## Task directions
From the start of the items to the line with "Looking at the image, I should click on (1150, 988).", substitute "carry out" for "perform" and give back only those lines, otherwise unchanged.

Entries supplied Start Marker

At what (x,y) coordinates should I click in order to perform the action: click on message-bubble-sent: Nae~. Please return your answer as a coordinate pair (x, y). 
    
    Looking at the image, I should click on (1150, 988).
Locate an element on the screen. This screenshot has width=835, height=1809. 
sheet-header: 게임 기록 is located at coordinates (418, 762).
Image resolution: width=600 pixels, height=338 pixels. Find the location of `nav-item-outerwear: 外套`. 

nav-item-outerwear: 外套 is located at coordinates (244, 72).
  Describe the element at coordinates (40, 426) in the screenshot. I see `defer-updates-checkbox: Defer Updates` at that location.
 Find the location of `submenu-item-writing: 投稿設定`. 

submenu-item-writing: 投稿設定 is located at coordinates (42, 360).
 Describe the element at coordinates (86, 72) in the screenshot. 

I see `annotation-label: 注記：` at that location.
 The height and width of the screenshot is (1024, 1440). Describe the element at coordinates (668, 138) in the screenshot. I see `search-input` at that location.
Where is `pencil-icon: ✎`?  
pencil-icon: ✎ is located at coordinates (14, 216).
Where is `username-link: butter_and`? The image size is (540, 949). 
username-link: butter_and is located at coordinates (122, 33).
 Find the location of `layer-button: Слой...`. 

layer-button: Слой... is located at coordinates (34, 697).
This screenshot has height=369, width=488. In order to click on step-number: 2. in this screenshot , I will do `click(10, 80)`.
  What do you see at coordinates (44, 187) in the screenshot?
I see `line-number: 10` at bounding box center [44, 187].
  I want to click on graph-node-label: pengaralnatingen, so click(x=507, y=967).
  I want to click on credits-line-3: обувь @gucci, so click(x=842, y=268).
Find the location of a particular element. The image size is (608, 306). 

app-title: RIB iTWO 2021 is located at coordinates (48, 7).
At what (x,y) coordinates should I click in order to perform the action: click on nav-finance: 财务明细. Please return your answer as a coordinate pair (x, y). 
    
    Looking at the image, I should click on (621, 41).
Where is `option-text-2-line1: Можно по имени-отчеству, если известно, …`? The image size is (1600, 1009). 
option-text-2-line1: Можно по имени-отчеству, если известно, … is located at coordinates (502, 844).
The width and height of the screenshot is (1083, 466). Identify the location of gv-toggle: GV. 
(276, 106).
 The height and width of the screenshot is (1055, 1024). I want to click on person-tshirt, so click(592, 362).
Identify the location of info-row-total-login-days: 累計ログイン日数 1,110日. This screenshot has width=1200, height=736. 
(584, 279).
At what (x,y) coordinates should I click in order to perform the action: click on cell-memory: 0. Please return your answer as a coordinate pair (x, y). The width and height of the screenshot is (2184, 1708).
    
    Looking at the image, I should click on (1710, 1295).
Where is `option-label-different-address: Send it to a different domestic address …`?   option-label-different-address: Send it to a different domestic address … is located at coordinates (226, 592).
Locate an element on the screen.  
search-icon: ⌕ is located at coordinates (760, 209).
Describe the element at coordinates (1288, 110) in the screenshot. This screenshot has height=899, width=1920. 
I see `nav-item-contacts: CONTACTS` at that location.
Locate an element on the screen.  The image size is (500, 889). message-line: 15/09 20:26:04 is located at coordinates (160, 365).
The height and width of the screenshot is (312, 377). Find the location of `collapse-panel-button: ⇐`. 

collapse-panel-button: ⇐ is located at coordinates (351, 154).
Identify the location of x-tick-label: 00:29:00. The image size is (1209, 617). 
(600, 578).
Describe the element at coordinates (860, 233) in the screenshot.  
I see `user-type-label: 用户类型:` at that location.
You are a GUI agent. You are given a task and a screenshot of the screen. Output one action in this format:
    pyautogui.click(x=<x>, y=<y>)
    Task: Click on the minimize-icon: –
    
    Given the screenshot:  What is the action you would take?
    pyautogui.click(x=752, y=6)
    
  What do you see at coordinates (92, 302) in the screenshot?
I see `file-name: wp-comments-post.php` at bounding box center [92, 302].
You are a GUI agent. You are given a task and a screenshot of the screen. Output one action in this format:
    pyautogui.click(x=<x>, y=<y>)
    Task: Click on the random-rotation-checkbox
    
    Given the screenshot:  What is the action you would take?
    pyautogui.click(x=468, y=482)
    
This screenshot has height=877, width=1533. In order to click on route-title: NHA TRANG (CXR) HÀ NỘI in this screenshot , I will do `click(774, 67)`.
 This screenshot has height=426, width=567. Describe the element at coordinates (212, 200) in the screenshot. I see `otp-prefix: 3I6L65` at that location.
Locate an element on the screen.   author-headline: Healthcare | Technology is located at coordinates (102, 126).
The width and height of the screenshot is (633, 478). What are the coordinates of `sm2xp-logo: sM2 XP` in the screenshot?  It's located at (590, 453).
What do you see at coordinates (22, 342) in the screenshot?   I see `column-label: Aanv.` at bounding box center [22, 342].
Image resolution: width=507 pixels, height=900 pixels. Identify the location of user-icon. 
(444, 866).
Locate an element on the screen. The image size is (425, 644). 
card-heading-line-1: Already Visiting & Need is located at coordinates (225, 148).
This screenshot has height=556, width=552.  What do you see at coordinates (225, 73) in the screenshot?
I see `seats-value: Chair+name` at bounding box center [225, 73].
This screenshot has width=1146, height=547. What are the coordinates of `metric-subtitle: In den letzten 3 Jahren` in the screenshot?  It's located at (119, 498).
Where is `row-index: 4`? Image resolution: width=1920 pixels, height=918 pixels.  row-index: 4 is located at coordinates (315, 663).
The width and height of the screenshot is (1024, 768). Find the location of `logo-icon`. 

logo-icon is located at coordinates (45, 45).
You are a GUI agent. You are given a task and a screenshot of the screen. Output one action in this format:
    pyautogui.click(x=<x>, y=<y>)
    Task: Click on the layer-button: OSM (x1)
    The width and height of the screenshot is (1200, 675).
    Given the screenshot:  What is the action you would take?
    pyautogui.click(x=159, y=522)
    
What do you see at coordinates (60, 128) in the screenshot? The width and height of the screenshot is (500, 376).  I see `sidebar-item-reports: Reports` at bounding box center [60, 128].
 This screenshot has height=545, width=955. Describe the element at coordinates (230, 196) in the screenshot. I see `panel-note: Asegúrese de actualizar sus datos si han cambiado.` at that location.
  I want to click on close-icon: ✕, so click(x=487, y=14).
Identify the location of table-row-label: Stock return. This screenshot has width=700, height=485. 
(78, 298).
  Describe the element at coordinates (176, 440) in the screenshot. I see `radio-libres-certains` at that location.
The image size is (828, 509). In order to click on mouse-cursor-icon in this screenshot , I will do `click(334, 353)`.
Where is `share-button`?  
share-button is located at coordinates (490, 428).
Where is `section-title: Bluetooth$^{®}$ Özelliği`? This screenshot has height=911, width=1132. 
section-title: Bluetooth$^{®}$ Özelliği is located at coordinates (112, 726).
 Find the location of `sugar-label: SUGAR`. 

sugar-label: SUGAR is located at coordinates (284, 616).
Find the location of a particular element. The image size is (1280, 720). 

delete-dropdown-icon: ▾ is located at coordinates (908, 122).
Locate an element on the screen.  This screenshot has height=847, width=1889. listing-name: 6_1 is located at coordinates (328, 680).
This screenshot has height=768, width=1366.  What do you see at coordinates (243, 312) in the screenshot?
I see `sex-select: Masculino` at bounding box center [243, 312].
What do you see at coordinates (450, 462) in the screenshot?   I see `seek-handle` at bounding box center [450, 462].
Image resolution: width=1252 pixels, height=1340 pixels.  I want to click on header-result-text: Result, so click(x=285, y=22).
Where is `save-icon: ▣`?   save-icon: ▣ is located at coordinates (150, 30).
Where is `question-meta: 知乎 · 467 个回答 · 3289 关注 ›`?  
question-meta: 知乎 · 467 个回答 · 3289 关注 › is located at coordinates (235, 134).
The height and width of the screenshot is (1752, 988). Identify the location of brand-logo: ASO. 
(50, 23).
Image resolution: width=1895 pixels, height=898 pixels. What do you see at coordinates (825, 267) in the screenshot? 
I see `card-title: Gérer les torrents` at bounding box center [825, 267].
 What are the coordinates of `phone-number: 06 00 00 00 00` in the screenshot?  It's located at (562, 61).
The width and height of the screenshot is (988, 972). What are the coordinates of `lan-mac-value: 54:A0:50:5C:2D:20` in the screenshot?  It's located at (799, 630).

Entries supplied End Marker

## Your response
At what (x,y) coordinates should I click in order to carry out the action: click on message-bubble-sent: Nae~. Please return your answer as a coordinate pair (x, y). 
    
    Looking at the image, I should click on (1150, 988).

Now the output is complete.